▶ [Exercise goal]: Although the data below holds other lines too, output only those from the line with "Screen dimensions: 620x484" up to and including the line with "You are a computer-use agent. 1211x1185", exactly as they appear.

== Source material ==

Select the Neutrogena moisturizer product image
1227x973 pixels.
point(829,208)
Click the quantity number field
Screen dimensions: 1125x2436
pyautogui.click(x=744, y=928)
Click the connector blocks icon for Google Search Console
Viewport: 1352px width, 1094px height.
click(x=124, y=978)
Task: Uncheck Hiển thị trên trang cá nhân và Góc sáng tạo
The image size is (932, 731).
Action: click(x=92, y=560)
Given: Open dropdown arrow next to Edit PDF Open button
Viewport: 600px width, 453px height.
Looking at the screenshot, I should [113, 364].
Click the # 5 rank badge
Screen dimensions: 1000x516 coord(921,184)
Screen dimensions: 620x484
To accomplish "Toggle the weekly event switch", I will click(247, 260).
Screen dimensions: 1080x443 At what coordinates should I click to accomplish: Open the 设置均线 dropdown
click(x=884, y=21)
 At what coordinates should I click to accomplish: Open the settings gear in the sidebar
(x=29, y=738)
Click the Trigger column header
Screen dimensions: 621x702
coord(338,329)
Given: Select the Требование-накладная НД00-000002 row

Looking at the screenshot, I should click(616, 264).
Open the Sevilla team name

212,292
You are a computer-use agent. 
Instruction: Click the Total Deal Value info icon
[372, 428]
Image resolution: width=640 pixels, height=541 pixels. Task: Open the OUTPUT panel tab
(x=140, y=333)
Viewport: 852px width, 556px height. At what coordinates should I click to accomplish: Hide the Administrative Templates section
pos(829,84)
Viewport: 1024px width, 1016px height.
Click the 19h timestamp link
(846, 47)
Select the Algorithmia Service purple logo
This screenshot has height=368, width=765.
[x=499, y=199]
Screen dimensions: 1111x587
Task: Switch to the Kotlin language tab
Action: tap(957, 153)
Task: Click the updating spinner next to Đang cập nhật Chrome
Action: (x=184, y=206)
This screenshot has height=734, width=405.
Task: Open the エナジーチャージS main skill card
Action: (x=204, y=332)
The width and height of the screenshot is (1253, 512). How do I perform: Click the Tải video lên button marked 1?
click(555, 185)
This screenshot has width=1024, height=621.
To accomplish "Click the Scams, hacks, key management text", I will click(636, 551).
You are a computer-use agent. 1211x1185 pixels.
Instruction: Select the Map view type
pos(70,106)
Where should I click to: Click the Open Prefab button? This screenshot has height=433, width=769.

===

▶ [Solution to the exercise]:
Screen dimensions: 620x484
To accomplish "Toggle the weekly event switch", I will click(247, 260).
Screen dimensions: 1080x443 At what coordinates should I click to accomplish: Open the 设置均线 dropdown
click(x=884, y=21)
 At what coordinates should I click to accomplish: Open the settings gear in the sidebar
(x=29, y=738)
Click the Trigger column header
Screen dimensions: 621x702
coord(338,329)
Given: Select the Требование-накладная НД00-000002 row

Looking at the screenshot, I should click(616, 264).
Open the Sevilla team name

212,292
You are a computer-use agent. 
Instruction: Click the Total Deal Value info icon
[372, 428]
Image resolution: width=640 pixels, height=541 pixels. Task: Open the OUTPUT panel tab
(x=140, y=333)
Viewport: 852px width, 556px height. At what coordinates should I click to accomplish: Hide the Administrative Templates section
pos(829,84)
Viewport: 1024px width, 1016px height.
Click the 19h timestamp link
(846, 47)
Select the Algorithmia Service purple logo
This screenshot has height=368, width=765.
[x=499, y=199]
Screen dimensions: 1111x587
Task: Switch to the Kotlin language tab
Action: tap(957, 153)
Task: Click the updating spinner next to Đang cập nhật Chrome
Action: (x=184, y=206)
This screenshot has height=734, width=405.
Task: Open the エナジーチャージS main skill card
Action: (x=204, y=332)
The width and height of the screenshot is (1253, 512). How do I perform: Click the Tải video lên button marked 1?
click(555, 185)
This screenshot has width=1024, height=621.
To accomplish "Click the Scams, hacks, key management text", I will click(636, 551).
You are a computer-use agent. 1211x1185 pixels.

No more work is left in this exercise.